Gladstone reported the Cabinet of the 22nd to the Queen, stating that
the decision of the Cabinet was to the effect that it was wise "to
strengthen the law in Ireland." This was one way of putting it. What
the Cabinet really decided on April 22nd was to let out Parnell and
his friends, and to drop arbitrary arrest, although they did decide to
have a new Coercion Bill on minor points, to which Coercion Bill
Parnell himself was favourable. The statement that Parnell was
favourable would be denied, but O'Shea showed me a draft Bill, which
was, so he said, in Parnell's writing. I knew the hand, and it seemed
to be so.
'On April 25th Chamberlain reported to the Cabinet the result of his
interviews. Lord Cowper had already resigned the Lord-Lieutenancy, but
Forster's resignation (for some reason which I have never understood)
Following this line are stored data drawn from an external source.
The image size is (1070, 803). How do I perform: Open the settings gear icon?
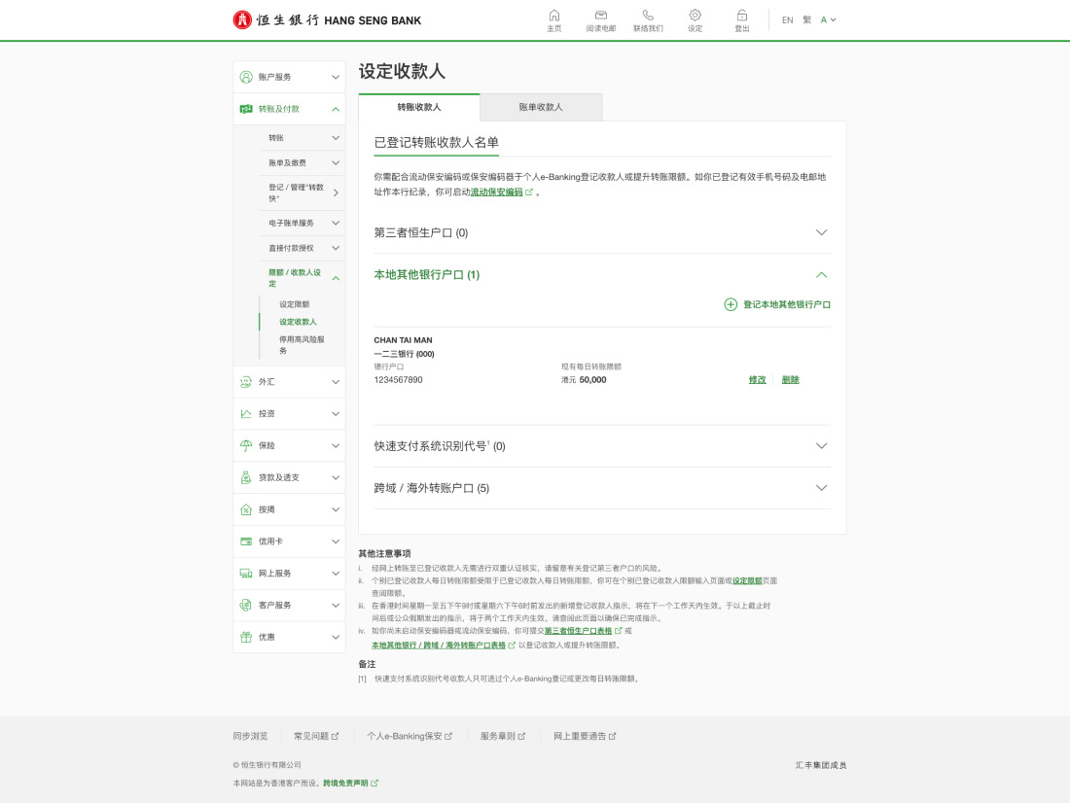[x=695, y=17]
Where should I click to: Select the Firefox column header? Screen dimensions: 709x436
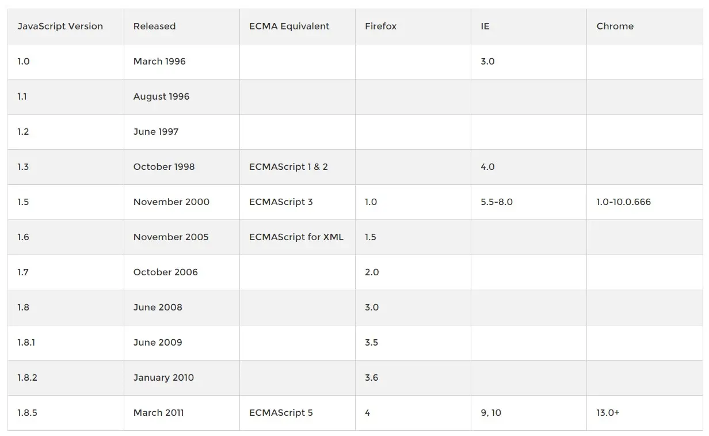413,26
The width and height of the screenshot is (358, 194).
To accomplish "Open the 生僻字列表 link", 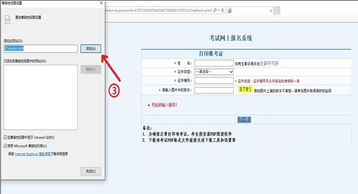I will pyautogui.click(x=269, y=64).
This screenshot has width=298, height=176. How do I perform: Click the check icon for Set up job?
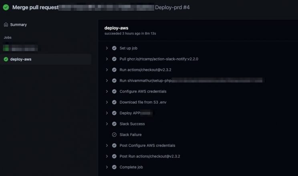coord(114,48)
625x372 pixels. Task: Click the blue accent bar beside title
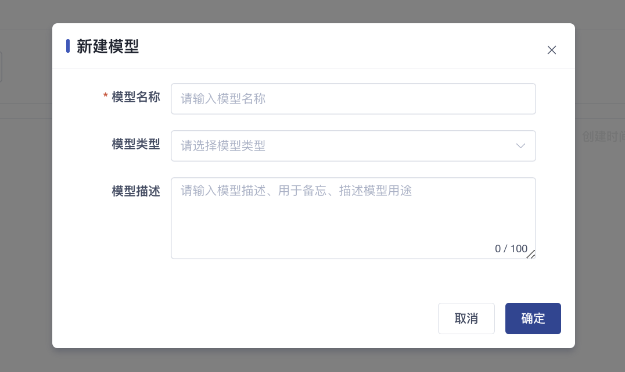coord(68,46)
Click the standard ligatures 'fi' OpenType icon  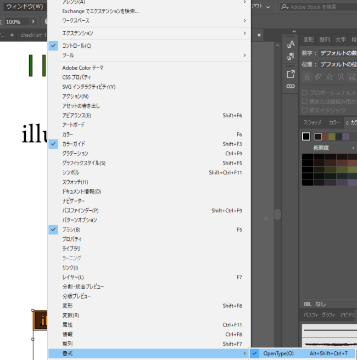click(308, 77)
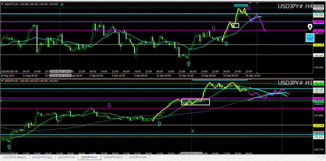
Task: Select the white rectangle on the H1 chart
Action: pyautogui.click(x=195, y=102)
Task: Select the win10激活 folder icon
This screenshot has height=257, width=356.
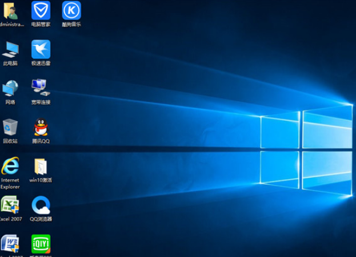Action: point(41,167)

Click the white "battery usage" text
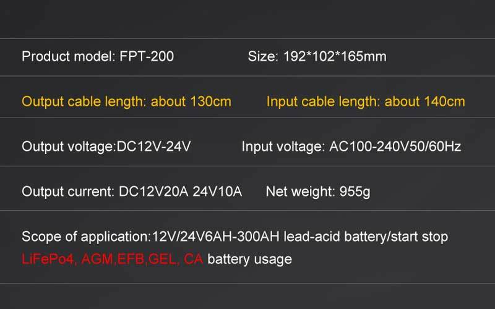point(249,260)
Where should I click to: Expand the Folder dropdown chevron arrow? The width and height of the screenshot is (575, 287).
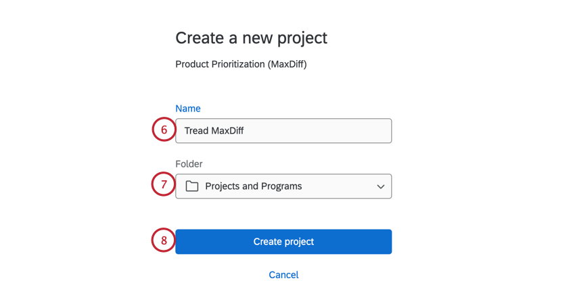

was kept back for a little. It is a curious fact that the Duchess of
Manchester told me in the middle of March that Lord Spencer was to
succeed Lord Cowper; but the first the Cabinet heard of it was on
April 25th.
'On April 26th, Parnell having returned to gaol, leave was given to
Captain O'Shea to go and see him at Kilmainham with full powers, but
nothing in writing. On the same day a letter, which was sent me by
Chamberlain, after Forster had seen it and sent it on to him, shows
that Forster was still acting, or at all events being treated by Mr.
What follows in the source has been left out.